This post is archived and probably outdated.

Searching through archive files

2009-09-03 12:35:00

To learn a bit about PHP Gtk I'm working on some small GUI application to read the PHP manual, quite rough and the sole purpose is to play with PHP Gtk. People who know me know that I really love iterators in PHP so obviously this app is using iterators, too. In this post I want to share an example where iterators are really useful:

As said the app is about browsing the PHP manual. The manual is provided as tar.gz to the app and I wanted to have a fulltext search. For accessing the tar.gz content I'm using phar. Yes, phar is not only for phar files but can work on different kinds of archives (tar.gz, tar.bz2, zip), too.

So that's my search implementation:

class FullTextSearch extends FilterIterator {
    protected $needle;
 
    public function __construct(PharData $archive, $needle) {
        $flags = RecursiveIteratorIterator::LEAVES_ONLY;
        $it = new RecursiveIteratorIterator($archive, $flags);
        parent::__construct($it);
 
        $this->needle = $needle;
    }
 
    public function accept() {
        $current = $this->current();
        // This is not 100% perfect but should be good enough for this case:
        if (strpos($current->getFilename(), '.htm') === false) {
            return false;
        }
 
         // This is bad for larger files ...
         $content = file_get_contents($current->getPathname());

         return strpos($content, $this->needle) !== false;
    }
}

$needle = 'search';
$archive = new PharData('php_manual_en.tar.gz');

$search = new FullTextSearch($archive, $needle);
foreach ($search as $filename => $fileobject) {
    echo "Found in $filename.\n";
}

The code has some places marked which might need some improvements for general purpose but shows how nice iterator-based solutions can be.

If you aren't used to iterators you most likely wonder what's going on, so let's look into it:

First we need some basic knowledge. An Iterator in PHP is, basically, an object that can be used in foreach statements and does something - an ArrayIterator, for instance, walks over an array returning all the array elements. Now PharData objects are RecursiveDirectoryIterators. This means you can put the phar data object into a foreach statement and you'll get a list of all files - oh wait it's not that easy. Actually you will receive only the root elements. Confused? - On the one hand I said it's recursive but on the other hand it only returns the root elements? - Well having a RecursiveIterator means that the object provides methods to check whether the current element has children and can provide an Iterator to iterate over these children. foreach won't call these methods - that's the job of the RecursiveIteratorIterator (RII).

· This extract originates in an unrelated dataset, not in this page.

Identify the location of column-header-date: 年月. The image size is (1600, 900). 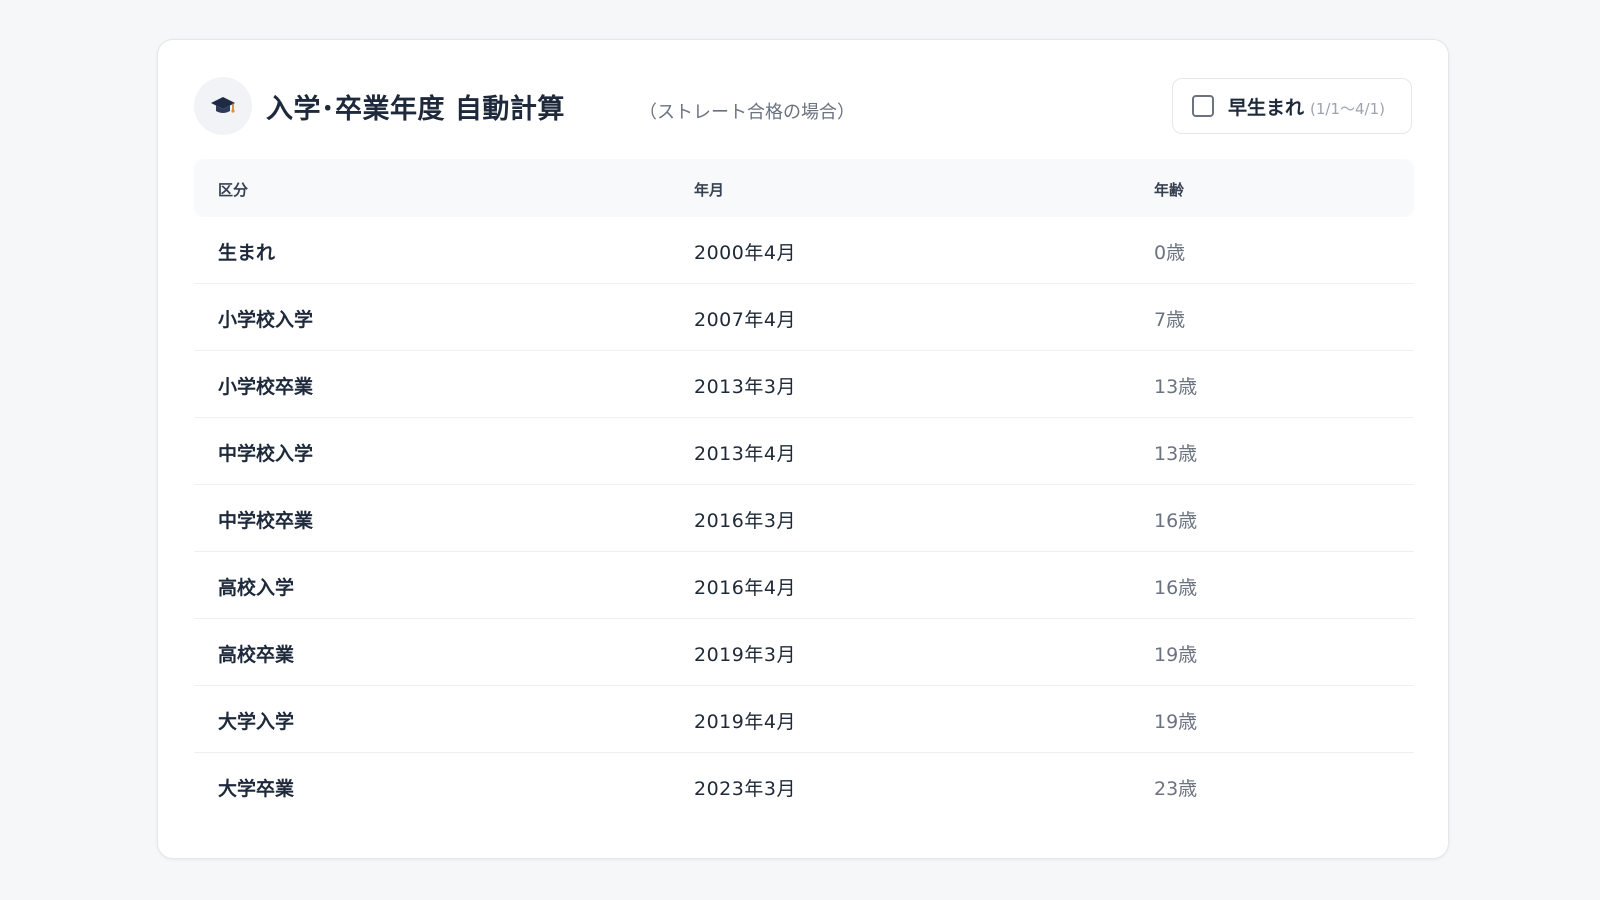
(710, 190).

The RII is a so-called outer iterator which means it iterates over the elements of another iterator. In this case it will walk over the files in the archive and will, for every file, check whether it is a directory. In case the current entry is an directory it will work, recursively, in that directory till all files were returned.

Having this basic knowledge we could write code like this:

$it = new RecursiveIteratorIterator($archive);
foreach ($it as $filename => $fileobject) {
    echo $filename."\n";
}

This gives use a list of all files and directories in the archive. The next thing I'm having in the first snippet is a FilterIterator. A FilterIterator is - again - an outer iterator doing exactly what the name says: It filters the elements from it's inner iterator. For that it calls the accept() when stepping to the next element. If accept() returns true the element is given to the caller (being the foreach statement or another iterator) if it returns false the element is ignored and the FilterIterator checks the next element. So in this case I only care about elements containing the needle from my search.

With all this there's just one little thing left in the code: Treating directories like file and searching through them won't work and in this case I absolutely don't care about the directories themselves so I ask the RecursiveIteratorIterator to step over the directory handles and directly go to the children.